I apologize to Joe for using his thesis as an example, but it seems that the entire computer industry has swallowed Fred Brooks’ “No Silver Bullet” arguments regarding the relationship between complexity and reliability, hook, line and sinker. This is very unfortunate because, as I explain on the Silver Bullet page, Brooks’ arguments are fundamentally flawed. The COSA philosophy is that unreliability is not an essential characteristic of complex software systems. As I wrote in a previous article, there are situations where safety or uptime is so critical that not even extreme reliability is good enough. In such cases, unless a program can be guaranteed 100% reliable, it must be considered defective and should not be deployed. Achieving rock-solid reliability in a complex software system is not impossible.

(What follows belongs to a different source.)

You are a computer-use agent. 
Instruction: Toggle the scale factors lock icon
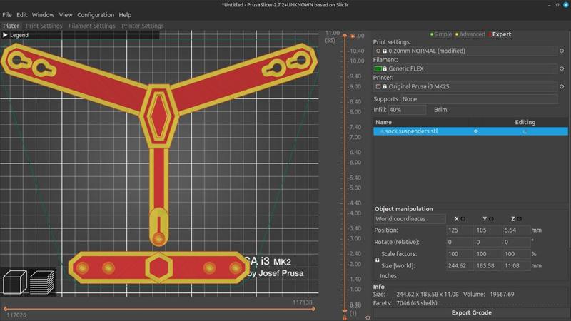[x=377, y=260]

First and foremost (and this is what is missing in Erlang and other concurrent languages), the timing of all processes in the system must be 100% deterministic and must be based on change. Nothing should happen unless something changes. Second, the system must automatically enforce the resolution of data/event dependencies in order to eliminate blind code. The only way to achieve these two goals is to adopt a software model that is based on elementary, concurrent, non-algorithmic, synchronous, communicating processes. In COSA, these concurrent processes are called cells of which there are only two types: sensors and effectors. The main difference between a COSA cell and a concurrent process in other languages is that COSA cells are synchronous, meaning that their execution times are equal. Every COSA cell executes its elementary function in exactly one system cycle. This result in deterministic timing, a must for reliable software.

Note: There is a difference between synchronous messaging and synchronous processing. COSA and most concurrent languages use asynchronous messaging, i.e., the message sender does not have to wait for a reply before continuing it execution.

2 comments:

Keith Sader said...

I think there's a conflation between software systems and distributed applications.

Erlang was designed, in part, to get around the problems described by Peter Deutch.

I don't see, from my very brief skimming of the in-depth COSA site, where COSA manages to solve these fundamental problems of distributed computing.

Thanks.

David Hopwood said...

"As I wrote in a previous article, there are situations where safety or uptime is so critical that not even extreme reliability is good enough. In such cases, unless a program can be guaranteed 100% reliable, it must be considered defective and should not be deployed. Achieving rock-solid reliability in a complex software system is not impossible."

I write safety-critical software, and I don't find your assertion that less than 100% reliable software should not be deployed to be realistic. There are defects that can and must be found before deployment, and there are defects that it is impossible to find before deployment, because without having demonstrated a behaviour to the customer or end-users, that behaviour is not known to be defective.

In a system that has had proper pre-deployment testing (using simulations, etc.), at least half of the remaining defects should be in the category of "working as designed, but not as intended". While better implementation techniques and tools are always welcome, they won't fix defects in this category.

I can well believe that it is possible to improve programming tools and languages so that more than 90% of remaining defects in an initially deployed system would be of the "working as designed, but not as intended" type. That still leaves the issue of how you ensure fault isolation and safety in the face of faults arising from those defects, and from hardware failure. That is the problem that software fault tolerance techniques (among other things, such as hardware watchdogs and safety circuits) are designed to address.

So, I believe your criticism of Erlang is misplaced. Actually, I can't see any coherent criticism of Erlang itself here -- only of one possible motivation behind part of its design.